YOUR INSTRUCTIONS
Show all lines from the material that carry the word "discounts".

THE DATA
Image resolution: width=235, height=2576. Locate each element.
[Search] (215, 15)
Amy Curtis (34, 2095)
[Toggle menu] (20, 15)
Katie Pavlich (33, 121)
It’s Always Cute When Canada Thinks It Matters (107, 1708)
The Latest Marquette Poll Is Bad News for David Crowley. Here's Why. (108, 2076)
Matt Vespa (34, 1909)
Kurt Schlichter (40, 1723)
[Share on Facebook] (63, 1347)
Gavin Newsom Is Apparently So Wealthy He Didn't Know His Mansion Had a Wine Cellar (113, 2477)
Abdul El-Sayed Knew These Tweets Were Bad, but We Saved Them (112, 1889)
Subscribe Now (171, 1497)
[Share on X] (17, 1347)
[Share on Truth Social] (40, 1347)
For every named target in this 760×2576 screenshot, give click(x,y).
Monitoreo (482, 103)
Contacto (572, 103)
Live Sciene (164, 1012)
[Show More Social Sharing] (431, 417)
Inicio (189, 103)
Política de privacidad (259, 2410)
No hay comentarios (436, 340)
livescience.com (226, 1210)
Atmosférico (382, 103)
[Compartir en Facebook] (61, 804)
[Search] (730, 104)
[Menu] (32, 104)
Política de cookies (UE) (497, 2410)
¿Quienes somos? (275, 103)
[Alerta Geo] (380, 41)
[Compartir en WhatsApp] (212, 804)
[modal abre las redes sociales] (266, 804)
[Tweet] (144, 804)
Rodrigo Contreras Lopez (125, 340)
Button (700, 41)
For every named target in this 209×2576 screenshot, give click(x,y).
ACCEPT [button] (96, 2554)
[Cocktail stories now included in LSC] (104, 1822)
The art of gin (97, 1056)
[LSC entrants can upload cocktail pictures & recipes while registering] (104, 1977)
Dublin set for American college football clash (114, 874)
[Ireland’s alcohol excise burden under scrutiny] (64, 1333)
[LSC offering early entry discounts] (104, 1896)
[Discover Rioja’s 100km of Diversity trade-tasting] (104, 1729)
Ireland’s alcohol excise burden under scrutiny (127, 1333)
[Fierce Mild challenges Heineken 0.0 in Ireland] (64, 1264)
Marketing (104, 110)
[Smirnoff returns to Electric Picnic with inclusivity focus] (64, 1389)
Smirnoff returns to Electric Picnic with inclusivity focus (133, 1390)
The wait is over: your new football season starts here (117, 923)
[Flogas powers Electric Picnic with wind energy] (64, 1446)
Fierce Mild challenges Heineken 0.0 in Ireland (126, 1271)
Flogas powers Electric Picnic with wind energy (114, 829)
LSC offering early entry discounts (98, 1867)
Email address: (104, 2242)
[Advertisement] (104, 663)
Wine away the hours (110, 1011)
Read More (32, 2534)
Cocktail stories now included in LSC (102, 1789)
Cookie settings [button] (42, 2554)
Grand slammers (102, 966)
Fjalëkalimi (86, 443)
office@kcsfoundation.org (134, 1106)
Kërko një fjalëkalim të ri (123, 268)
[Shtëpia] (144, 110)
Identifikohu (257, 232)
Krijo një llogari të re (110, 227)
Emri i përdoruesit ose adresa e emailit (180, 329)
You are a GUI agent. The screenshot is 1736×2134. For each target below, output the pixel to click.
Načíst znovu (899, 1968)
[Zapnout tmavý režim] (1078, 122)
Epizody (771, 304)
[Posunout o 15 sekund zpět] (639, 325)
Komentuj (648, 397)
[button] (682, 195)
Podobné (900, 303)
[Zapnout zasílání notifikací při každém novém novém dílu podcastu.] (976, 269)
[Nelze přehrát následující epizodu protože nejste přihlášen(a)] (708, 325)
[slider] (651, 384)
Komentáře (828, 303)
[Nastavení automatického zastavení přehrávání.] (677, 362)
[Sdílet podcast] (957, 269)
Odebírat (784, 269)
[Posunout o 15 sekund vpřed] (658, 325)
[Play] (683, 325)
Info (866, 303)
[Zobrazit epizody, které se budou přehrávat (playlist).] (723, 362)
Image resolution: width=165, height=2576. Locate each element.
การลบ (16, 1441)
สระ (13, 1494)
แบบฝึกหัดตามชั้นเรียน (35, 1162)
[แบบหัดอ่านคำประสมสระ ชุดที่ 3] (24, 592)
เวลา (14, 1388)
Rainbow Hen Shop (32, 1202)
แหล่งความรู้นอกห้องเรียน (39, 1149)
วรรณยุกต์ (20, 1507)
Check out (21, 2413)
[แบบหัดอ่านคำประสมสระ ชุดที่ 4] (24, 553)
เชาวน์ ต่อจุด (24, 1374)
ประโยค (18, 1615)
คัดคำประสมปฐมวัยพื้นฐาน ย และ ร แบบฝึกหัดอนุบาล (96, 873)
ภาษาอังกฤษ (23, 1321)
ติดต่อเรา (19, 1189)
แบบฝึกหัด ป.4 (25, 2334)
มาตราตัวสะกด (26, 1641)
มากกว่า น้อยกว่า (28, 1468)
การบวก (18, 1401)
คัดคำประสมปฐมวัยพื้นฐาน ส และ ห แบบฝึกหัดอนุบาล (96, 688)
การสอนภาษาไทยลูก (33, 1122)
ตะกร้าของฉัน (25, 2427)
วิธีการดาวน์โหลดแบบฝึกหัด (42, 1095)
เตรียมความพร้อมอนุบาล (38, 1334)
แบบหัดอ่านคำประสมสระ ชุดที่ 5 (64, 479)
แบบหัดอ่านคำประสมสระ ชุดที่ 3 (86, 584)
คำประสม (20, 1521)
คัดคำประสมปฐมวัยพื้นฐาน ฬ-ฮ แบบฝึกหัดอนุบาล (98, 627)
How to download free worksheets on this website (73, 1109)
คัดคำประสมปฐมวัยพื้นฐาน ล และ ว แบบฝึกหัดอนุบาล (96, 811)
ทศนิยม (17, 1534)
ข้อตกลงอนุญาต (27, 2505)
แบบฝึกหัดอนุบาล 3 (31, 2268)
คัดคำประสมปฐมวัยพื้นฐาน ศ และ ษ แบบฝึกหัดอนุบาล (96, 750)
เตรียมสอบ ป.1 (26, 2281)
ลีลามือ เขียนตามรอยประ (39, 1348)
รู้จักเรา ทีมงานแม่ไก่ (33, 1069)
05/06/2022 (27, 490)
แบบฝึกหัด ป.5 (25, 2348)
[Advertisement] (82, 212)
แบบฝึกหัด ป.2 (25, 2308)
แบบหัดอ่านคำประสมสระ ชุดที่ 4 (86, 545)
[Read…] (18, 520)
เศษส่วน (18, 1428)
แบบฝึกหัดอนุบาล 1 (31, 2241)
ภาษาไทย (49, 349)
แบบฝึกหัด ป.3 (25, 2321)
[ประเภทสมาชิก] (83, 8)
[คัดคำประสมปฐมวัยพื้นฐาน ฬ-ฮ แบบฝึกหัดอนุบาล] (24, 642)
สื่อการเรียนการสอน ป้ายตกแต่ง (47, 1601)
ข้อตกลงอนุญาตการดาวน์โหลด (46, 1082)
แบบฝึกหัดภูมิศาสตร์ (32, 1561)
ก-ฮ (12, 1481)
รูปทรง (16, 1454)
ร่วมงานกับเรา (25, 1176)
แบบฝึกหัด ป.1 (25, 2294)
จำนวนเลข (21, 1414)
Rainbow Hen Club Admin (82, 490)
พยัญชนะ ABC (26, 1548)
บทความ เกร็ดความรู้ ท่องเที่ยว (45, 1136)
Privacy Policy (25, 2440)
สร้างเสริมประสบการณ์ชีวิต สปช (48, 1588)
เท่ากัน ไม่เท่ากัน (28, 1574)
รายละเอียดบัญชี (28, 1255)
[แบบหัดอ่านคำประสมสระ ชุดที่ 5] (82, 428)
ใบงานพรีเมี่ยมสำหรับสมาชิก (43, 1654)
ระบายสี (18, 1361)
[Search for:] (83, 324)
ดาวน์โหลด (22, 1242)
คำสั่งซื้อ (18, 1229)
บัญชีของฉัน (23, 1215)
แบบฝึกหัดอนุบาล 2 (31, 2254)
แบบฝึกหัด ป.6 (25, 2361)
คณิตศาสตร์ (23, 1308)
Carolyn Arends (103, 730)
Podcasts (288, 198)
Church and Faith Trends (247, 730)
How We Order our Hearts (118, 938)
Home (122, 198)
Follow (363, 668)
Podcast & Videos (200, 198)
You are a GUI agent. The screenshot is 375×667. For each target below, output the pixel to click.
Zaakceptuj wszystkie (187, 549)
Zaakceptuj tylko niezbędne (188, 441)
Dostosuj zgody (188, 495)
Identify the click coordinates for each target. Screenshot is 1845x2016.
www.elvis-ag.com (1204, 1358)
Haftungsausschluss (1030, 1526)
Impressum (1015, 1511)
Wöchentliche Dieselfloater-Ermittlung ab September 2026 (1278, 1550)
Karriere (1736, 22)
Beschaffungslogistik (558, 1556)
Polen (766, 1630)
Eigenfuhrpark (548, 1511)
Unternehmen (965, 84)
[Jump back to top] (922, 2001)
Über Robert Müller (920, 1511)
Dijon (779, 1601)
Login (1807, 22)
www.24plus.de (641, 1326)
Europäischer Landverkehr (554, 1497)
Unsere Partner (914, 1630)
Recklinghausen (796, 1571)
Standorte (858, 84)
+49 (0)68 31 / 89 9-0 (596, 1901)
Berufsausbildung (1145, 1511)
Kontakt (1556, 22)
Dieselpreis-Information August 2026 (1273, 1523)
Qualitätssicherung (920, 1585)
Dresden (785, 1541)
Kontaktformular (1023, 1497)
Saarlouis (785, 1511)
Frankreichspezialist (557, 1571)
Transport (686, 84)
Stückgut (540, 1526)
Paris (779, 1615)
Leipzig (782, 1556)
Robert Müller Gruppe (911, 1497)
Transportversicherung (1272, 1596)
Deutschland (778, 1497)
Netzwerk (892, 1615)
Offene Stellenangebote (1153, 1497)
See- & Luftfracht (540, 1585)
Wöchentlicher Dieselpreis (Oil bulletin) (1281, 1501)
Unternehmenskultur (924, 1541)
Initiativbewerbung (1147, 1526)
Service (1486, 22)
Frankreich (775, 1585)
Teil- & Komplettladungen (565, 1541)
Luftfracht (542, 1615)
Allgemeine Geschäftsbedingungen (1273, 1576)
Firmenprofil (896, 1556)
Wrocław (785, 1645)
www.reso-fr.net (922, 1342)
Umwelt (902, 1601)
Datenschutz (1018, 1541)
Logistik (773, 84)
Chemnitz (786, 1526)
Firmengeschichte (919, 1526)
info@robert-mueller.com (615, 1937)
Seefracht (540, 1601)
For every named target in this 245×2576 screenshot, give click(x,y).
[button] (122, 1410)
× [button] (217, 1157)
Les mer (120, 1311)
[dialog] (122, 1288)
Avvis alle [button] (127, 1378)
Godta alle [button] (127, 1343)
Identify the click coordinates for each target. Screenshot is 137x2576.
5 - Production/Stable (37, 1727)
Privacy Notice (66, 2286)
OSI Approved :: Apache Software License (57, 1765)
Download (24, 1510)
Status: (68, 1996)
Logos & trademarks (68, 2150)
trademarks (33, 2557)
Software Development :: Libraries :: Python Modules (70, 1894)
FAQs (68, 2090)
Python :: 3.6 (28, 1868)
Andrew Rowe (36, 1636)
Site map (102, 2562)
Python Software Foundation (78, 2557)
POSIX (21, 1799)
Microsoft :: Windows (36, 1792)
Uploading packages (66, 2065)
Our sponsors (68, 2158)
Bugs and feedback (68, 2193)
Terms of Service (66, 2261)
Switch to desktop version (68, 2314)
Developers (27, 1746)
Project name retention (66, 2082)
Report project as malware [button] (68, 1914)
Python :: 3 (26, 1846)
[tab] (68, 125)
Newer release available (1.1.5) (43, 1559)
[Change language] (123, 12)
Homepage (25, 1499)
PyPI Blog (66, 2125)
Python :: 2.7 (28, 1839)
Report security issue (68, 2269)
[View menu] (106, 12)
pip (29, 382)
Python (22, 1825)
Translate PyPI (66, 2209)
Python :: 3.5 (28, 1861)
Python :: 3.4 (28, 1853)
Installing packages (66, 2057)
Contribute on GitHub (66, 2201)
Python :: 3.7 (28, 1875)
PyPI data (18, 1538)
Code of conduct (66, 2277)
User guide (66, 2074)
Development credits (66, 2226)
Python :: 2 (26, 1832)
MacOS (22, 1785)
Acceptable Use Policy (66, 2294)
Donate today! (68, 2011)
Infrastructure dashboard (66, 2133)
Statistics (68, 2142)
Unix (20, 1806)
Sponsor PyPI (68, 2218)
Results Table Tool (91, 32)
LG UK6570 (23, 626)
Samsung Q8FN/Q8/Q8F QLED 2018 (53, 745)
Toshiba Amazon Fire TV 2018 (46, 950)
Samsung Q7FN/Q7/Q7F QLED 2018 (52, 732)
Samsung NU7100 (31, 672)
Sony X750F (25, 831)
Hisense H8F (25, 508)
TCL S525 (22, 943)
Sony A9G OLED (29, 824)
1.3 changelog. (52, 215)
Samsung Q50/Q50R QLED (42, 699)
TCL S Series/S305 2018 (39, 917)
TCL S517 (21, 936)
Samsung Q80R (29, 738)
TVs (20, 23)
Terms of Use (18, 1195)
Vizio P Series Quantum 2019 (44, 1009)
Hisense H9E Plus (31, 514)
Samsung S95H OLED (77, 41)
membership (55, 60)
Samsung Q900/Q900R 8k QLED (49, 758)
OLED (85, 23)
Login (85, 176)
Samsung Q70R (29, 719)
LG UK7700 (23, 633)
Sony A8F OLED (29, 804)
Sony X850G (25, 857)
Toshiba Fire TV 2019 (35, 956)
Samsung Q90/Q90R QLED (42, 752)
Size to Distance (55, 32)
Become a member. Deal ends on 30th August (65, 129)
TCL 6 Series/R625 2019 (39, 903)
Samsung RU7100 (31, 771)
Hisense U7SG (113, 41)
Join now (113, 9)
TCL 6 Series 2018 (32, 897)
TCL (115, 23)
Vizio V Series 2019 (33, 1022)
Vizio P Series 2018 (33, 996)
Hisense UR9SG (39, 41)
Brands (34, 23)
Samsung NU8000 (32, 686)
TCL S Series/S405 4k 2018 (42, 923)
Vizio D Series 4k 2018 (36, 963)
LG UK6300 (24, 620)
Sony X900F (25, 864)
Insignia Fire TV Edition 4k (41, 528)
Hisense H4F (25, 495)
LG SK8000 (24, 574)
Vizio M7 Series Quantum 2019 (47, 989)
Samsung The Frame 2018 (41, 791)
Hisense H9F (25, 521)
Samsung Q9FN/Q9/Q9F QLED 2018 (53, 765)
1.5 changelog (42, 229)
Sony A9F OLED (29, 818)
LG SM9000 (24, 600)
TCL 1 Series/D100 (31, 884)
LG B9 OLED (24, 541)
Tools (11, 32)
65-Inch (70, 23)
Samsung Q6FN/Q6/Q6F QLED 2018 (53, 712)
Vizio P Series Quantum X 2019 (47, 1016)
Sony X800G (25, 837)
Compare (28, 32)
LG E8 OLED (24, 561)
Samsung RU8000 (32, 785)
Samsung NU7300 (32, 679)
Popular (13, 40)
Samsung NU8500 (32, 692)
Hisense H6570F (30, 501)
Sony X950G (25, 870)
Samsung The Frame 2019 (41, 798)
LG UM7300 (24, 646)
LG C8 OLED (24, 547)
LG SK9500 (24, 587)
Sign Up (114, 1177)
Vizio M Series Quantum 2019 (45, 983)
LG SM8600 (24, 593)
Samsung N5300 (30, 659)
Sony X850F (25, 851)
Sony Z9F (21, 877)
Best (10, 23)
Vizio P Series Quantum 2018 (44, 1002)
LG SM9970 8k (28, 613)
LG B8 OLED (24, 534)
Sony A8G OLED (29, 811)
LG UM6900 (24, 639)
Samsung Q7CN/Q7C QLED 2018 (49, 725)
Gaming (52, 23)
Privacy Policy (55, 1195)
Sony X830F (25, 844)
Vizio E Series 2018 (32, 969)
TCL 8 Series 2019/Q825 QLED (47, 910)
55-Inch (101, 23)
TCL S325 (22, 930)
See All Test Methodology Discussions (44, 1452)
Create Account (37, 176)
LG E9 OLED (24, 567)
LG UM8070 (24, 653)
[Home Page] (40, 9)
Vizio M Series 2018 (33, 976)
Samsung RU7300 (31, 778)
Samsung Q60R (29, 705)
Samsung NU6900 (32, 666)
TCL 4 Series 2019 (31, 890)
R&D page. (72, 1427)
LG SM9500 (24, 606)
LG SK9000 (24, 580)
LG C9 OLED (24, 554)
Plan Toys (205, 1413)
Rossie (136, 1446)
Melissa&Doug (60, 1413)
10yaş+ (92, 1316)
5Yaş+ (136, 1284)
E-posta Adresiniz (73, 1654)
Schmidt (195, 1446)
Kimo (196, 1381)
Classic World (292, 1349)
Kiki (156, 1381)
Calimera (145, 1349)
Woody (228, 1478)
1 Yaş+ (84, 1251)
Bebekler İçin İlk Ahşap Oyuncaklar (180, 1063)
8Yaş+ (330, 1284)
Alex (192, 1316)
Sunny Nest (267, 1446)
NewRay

ANSWER SECTION
[LSC offering early entry discounts] (104, 1896)
LSC offering early entry discounts (98, 1867)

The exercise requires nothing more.